FREDERICTON - New Brunswick's Progressive Conservatives released their platform Friday that promises no new taxes and lean spending, but as they did they found themselves the target of a court action from the Liberals over the very commitments contained in the document.
The Liberals filed an application late Thursday with the Court of Queen's Bench in Fredericton in an effort to determine whether the governing Tories are following a law they had introduced only months ago that requires parties to give audited cost estimates of their election promises.
"The applicant says that to date, all post-writ cost estimates published and filed with the supervisor by the PC Party are absent a statement from an accountant," the court document says.
Finance Minister Blaine Higgs said there was only one promise about education that was not accompanied by an accountant's signature, but it was added the next day.
"It's timed for a reason," Higgs said of the Liberal court action. "It's timed to discredit a platform that is truly representative of the situation our province is in."
Ellen Creighton, the Liberal party's executive director, said there was no concerted effort to file the application just before the Tories released their platform.

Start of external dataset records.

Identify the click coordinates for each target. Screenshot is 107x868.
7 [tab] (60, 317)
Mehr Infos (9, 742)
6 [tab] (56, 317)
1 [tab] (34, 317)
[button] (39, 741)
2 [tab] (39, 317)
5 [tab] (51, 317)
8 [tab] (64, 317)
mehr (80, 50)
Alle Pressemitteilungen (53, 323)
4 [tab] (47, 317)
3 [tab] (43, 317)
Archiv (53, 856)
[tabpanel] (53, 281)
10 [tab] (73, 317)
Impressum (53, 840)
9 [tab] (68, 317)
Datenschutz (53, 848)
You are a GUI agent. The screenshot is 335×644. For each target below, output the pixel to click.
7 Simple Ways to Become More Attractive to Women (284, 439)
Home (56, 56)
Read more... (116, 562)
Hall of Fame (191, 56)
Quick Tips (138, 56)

The application also asks the court to rule on whether the Progressive Conservatives are following the legislation as it applies to announcements made in the weeks prior to the start of the election.
Specifically, the Liberals want the court's interpretation on the term "election commitment."

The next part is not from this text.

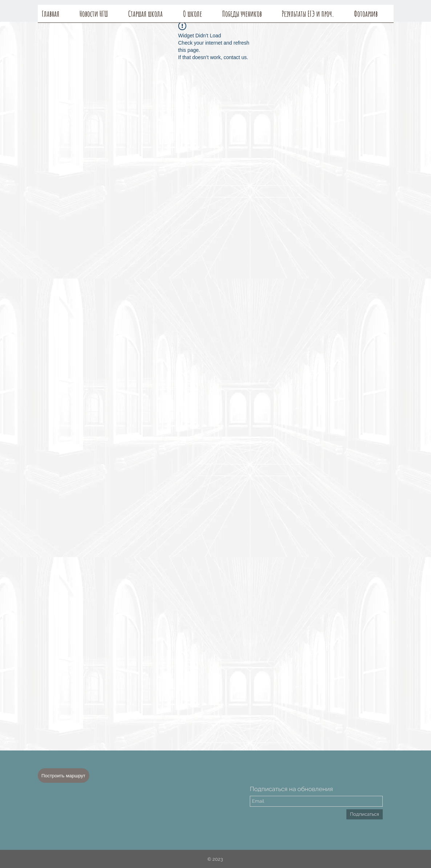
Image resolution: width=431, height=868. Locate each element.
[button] (199, 16)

Creighton accuses the Tories of making spending announcements totalling $433 million before the campaign began but not considering them election commitments, thereby attempting to skirt the legislation.

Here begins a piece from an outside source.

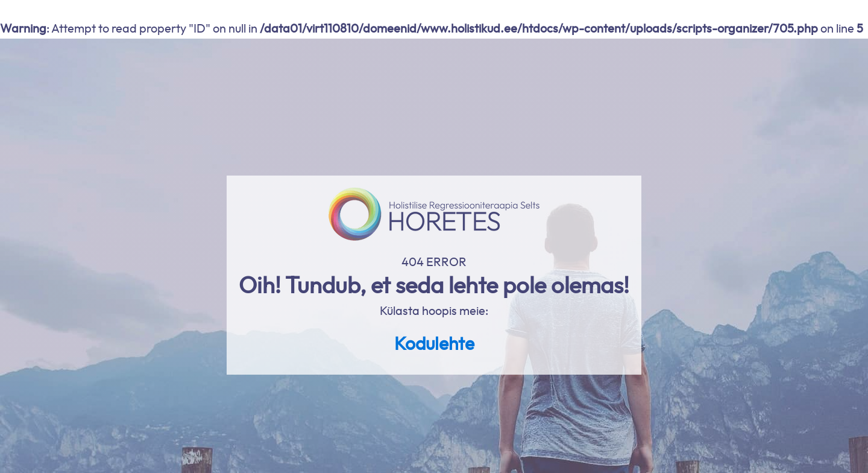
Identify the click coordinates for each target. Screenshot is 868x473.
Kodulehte (434, 344)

"The reason why we filed this application was to determine whether 'election commitment' includes this huge series of spending announcements that the PC party made over the summer," she said.
Both Higgs and Premier David Alward said any announcements the government made before the campaign began on Aug. 21 were included in the spring budget, and therefore cannot be considered election commitments.
No date has been set to hear the matter.
The Tory platform commits to $117 million worth of new spending over the next four years, about half of which is devoted to the second phase of the province's drug plan, which will provide mandatory drug coverage for people without a private plan.
"It's a modest platform, one that New Brunswickers can afford," Alward said.
Much of the platform banks on an anticipated $10 billion in private investment flowing from natural resources such as shale gas and the Energy East Pipeline.
"That will really be the key to growing New Brunswick's opportunities as we go forward," Alward said.
The party is also promising a review of all Crown corporations to ensure they're profitable, legislation to reduce red tape for small businesses and efforts to improve disaster preparedness.
Liberal Leader Brian Gallant, whose party is the only one that hasn't yet released a platform for the Sept. 22 election, said Friday he would introduce a fund to clear roadside brush and fill potholes.
The New Democrats released an education plan that says teachers would be granted the freedom to create individual learning plans for every student.